Doch auch die ruhigen, dramatisch angehauchten Passagen wissen dank der wirklichkeitsnahen Betrachtung zu gefallen. Die Romanze wirkt zu keiner Zeit gekünstelt oder zu ausladend, die langsame Annäherung der beiden verläuft ebenso nachvollziehbar wie rührend und nimmt nie mehr als den für die Handlung nötigen Platz ein. Als diese gefühlvolle Zweisamkeit schließlich um die aufbrausende Mentalität von Dougs langjährigem Freund Jem ergänzt wird, offenbart sich, dass Affleck auch Momente subtiler Spannung gekonnt inszenieren kann. Generell stellt die Beziehung zu dem unberechenbaren Hitzkopf ein interessantes Konfliktfeld dar; obwohl Doug ihn wie ein Bruder sieht und ihm viel zu verdanken hat, will er sich doch endlich von seinem alten Leben und somit auch von Jem losreißen. Vollendet wird die gelungene Geschichte schließlich von einem nur bedingt versöhnlichen Schluss, welcher den Hauptcharakter für seine Ziele mit einem hohen Preis bezahlen lässt.
Das starke Drehbuch wird von größtenteils tollen Darstellern getragen.
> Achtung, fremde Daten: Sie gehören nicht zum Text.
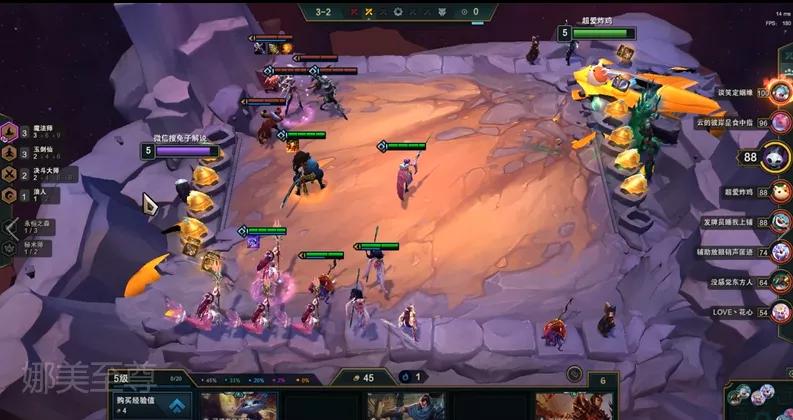View player 没舔完东方人's board

point(780,282)
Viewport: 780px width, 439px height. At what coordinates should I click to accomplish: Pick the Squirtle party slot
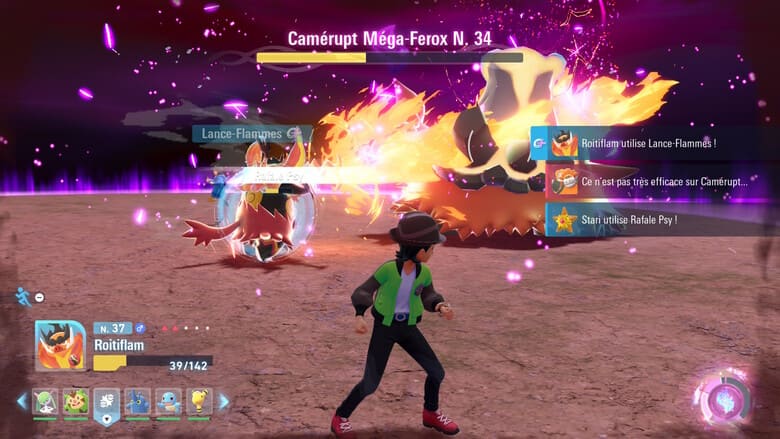click(x=169, y=401)
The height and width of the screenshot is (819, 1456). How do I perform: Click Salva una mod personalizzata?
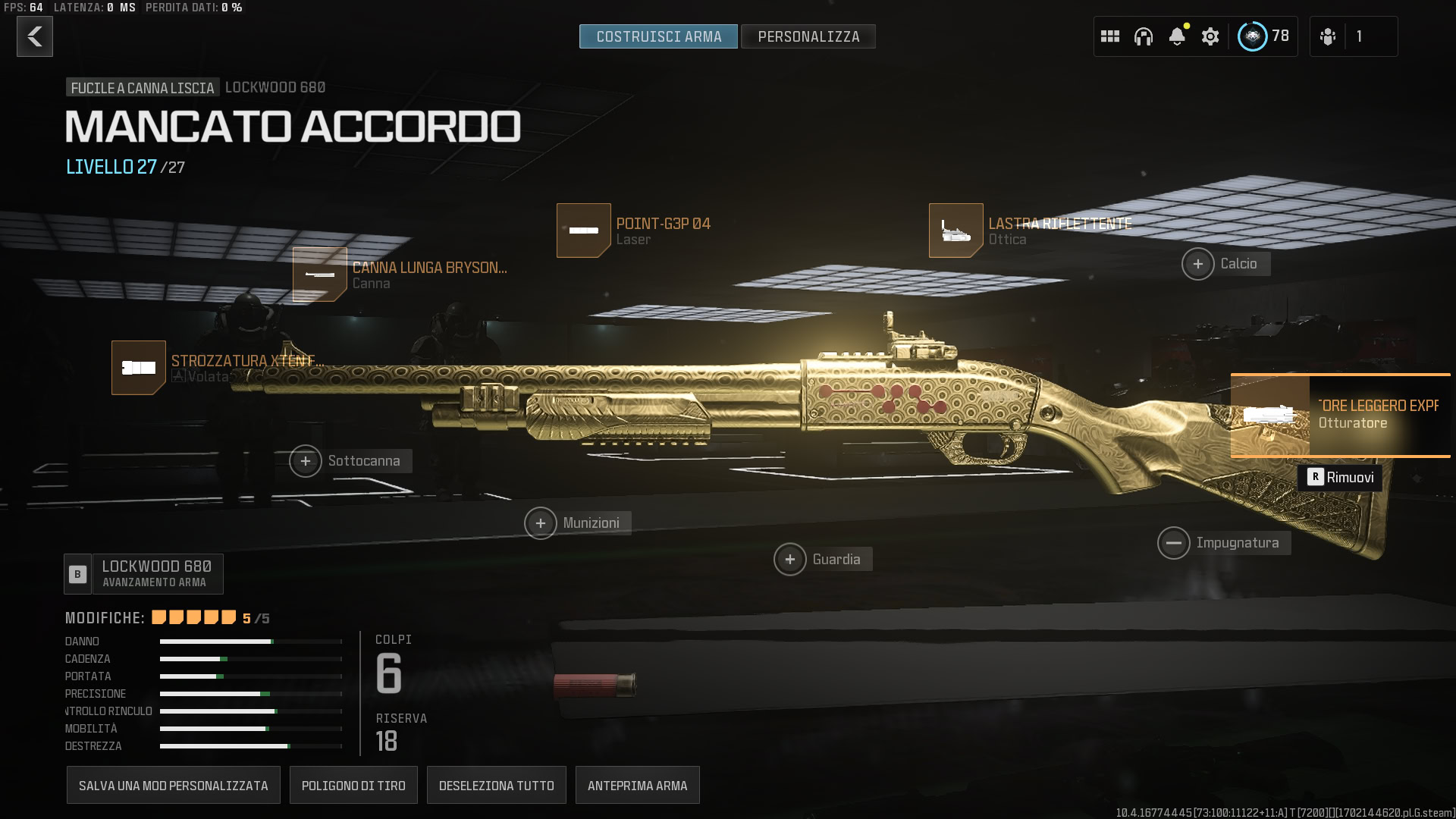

Den schwächsten Part stellt dabei erwartungsgemäß leider Affleck selbst dar; seine Leinwandpräsenz kann nach wie vor nicht im selben Maß wie sein inszenatorisches sowie schreiberisches Können überzeugen. Das hölzerne Spiel während der Maskerade gegenüber seiner Geliebten mag vielleicht noch passend sein, doch auch in den anderen Szenen stehlen ihm seine Kollegen regelmäßig die Show. Besonders Rebecca Hall als traumatisiertes und daher nun zerbrechliches Opfer sowie Jeremy Renner als heißblütiger, aber dennoch loyaler Bankräuber wissen die Aufmerksamkeit auf sich zu ziehen. Jon Hamm kann seine relativ wenigen Szenen ebenfalls mit einer eindringlichen Performance ausgestalten, während Blake Lively mit ihrer völlig fertigen Erscheinung gegen ihr hochglanzpoliertes "Gossip Girl"-Image anspielen darf.
Fazit: “The Town“ besticht durch einen realitätsnah gehaltenen und daher intensiven Einblick in das Leben von Bankräubern aus Charlestown. Aufregend gefilmte Überfälle stehen dabei in einem packenden Wechselspiel mit ebenso ruhigen wie emotionalen Sequenzen, die von überwiegend überzeugenden Schauspielern bereichert werden. Hätte Ben Affleck einen seiner vielen Posten abgegeben und einen talentierteren Hauptdarsteller engagiert, wäre womöglich ein Genre-Klassiker entstanden. So bekommt man zwar kein zweites “Heat“, aber dennoch einen mitreißenden Gangster-Thriller von sehr guter Qualität geboten.